Okula ilk başladığım günleri hatırlıyorum, öğretmenim annemin yakın arkadaşıydı
ve annemle aynı okuldaydım. Buna rağmen, korkularımı hatırlıyorum. “Nasıl
olsa annem yakınımda” güveni yerine, “Ya yapamazsam” kaygısı hâlâ yüreğimde bir
yerlerde duruyor. Okullar açılmadan birkaç
gün önce annemle okula gittiğimde elimde bir bisküvi vardı. Annemin yanında
oturmuş bisküvimi yerken birden “Sen bensiz mi yiyorsun o bisküvileri,
öğretmenine ikram etmek yok mu?” diye sordu öğretmenim. Bende müthiş bir korku
çığlığı: “Eyvah, bu kadın benim öğretmenim olursa bütün yiyeceklerimi yiyecek
mi şimdi?” Buyurun size kendimden bir çocukluk korkusu örneği. Öğretmenimi hâlâ
çok severim. Yeteneklerimi keşfeden, onları besleyen, ufkumu açan yüce insandır
kendisi. Bana kazandırdığı pek çok şey için de minnettarlığımı hep dile
getiririm. Ancak görüyorsunuz ki çocuk dünyasının sınırsız hayal gücü, komik
korkuları da besliyor.
Sevgili Ela ve Lale ekibi!
Çocuklarımız teneffüste arkadaşlarıyla oynamayı başarabildiler! Arkadaşlık
kurup, okul kurallarını öğrendiler. Öyle bir düzenle karşı karşıya kaldık ki, hayatımıza
bir anda sihirli değnek değmişcesine programlandık. Oyundan, evcilikten,
oyuncaktan kopup bir anda defter düzenine, kitap sırasına, kalemtıraşa
atıldılar. Öğretmenlerine güvendiler. Okul müdürünün komutlarına uydular.

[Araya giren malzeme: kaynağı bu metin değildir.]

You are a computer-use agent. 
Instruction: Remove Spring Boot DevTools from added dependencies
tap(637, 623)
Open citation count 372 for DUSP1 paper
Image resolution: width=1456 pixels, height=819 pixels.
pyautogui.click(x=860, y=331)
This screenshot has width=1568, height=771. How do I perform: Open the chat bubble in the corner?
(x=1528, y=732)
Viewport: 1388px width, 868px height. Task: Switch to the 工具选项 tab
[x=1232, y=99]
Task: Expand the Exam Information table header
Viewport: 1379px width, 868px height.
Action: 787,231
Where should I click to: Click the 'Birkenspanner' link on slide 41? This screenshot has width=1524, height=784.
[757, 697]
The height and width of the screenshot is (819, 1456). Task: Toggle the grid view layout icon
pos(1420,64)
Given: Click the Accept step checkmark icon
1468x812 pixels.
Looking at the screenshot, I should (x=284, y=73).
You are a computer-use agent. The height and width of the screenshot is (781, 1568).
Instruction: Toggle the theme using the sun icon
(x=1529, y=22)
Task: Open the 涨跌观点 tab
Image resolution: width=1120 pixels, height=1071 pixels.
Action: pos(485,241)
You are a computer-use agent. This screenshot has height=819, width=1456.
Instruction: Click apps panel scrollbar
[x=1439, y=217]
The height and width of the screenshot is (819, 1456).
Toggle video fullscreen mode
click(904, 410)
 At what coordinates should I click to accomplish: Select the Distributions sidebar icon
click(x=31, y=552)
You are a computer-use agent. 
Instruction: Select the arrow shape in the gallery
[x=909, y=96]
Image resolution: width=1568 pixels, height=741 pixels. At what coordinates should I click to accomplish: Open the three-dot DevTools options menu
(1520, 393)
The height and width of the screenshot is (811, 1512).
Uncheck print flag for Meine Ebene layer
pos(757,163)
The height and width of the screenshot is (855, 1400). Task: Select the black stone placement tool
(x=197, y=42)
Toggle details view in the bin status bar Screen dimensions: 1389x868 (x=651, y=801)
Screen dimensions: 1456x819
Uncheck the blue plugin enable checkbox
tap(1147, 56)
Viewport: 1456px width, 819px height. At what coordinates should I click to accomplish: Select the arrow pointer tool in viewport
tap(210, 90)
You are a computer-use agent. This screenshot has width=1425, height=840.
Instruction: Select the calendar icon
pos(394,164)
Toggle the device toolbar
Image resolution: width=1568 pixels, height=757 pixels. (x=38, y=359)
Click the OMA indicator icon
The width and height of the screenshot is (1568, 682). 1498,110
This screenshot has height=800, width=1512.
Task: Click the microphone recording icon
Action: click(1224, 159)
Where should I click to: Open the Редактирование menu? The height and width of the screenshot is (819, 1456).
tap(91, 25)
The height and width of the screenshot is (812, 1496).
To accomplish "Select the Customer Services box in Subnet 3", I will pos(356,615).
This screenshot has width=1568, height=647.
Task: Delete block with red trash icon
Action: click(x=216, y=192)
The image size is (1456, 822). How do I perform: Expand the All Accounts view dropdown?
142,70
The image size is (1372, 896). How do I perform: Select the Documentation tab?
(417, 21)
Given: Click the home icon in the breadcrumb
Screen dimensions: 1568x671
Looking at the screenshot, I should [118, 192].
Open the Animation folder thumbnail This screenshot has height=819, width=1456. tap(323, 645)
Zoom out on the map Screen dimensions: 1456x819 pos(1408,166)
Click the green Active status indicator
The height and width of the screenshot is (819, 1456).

Diyeceksiniz ki “Bu çocuklar okul öncesi eğitimi aldı, o kadar da değil!”.
Farklı şey efendim, farklı! Okul öncesi eğitimde kurallar olsa da etkinlik ve
oyun temelli ilerlediler. 1.sınıfa başlamadan bir hafta öncesi ile bugünü
düşünün, ne kadar ilerledi çocuk? ELAKİN saz ekibinden bahsetmiyorum elbette!
Topluma uyum benim asıl kriterlerim.
Şimdi değerlendirin, kendinize
samimi bir şekilde şunları sorun : “Çocuğumun arkadaşlarına davranışları nasıl?
Sırasını bekliyor mu? Arkadaşının kendisinden önce bir kelimeyi hızlı ve doğru
yazmasını nasıl karşılıyor? Sınıf ve okul içerisinde akranlarının
farklılıklarına saygı gösteriyor mu? Öğretmeninin kazandırmaya çalıştığı
sorumluluklarla arası nasıl? Akranlarına zarar veriyor mu? Akranlarıyla uyum
içerisinde eğlenebiliyor mu? Derse odaklanabiliyor mu? Dikkatini derse ve ödeve
verebiliyor mu? Öğrendiklerini hayatına yansıtabiliyor mu? Öğrendiklerine
kendisi de yeni bir şeyler ekleyebiliyor mu? Sorular soruyor mu?”
Okuma yazmayı öğrenmek değil asıl
mesele. İlla ki öğreniyoruz çoğumuz. Toplumda saygıyı, kişiler arası saygıyı
kavrayabiliyor mu? Asıl meselemiz bu olmalı diye düşünüyorum. Başkasıyla
rekabet halinde olan değil, kendisiyle yarışan; kendi hatalarının farkında olup
onları düzeltmeye çalışan bireylere ihtiyacımız var. En önemlisi de yaptığı işi
keyifle, mutlulukla yapanlara… İnsanları asıl mutlu eden şey başarıları değil,
yaptıkları işten aldıkları doyumdur. Çocuklarımıza bir an önce okumayı
öğrenmeleri yerine, öğrenmenin bizzat kendisinin değerini vermek de biz anne ve
babaların işi. Üzülerek söylüyorum ki hiçbir öğretmen karakterin hamurunu
şekillendiremez. O hamuru şekillendirmek ailenin elinde. Şimdi sakin olun, tüm
vesveselere kulaklarınızı kapatın. Çocuğunuzun öğrenme sürecinin keyfini
yaşayın. İlk adımların titrekliğini hatırlayıp, yüzünüze kocaman bir gülümseme
yerleştirin. Ela ile Lale’yi el ele rahat bırakın.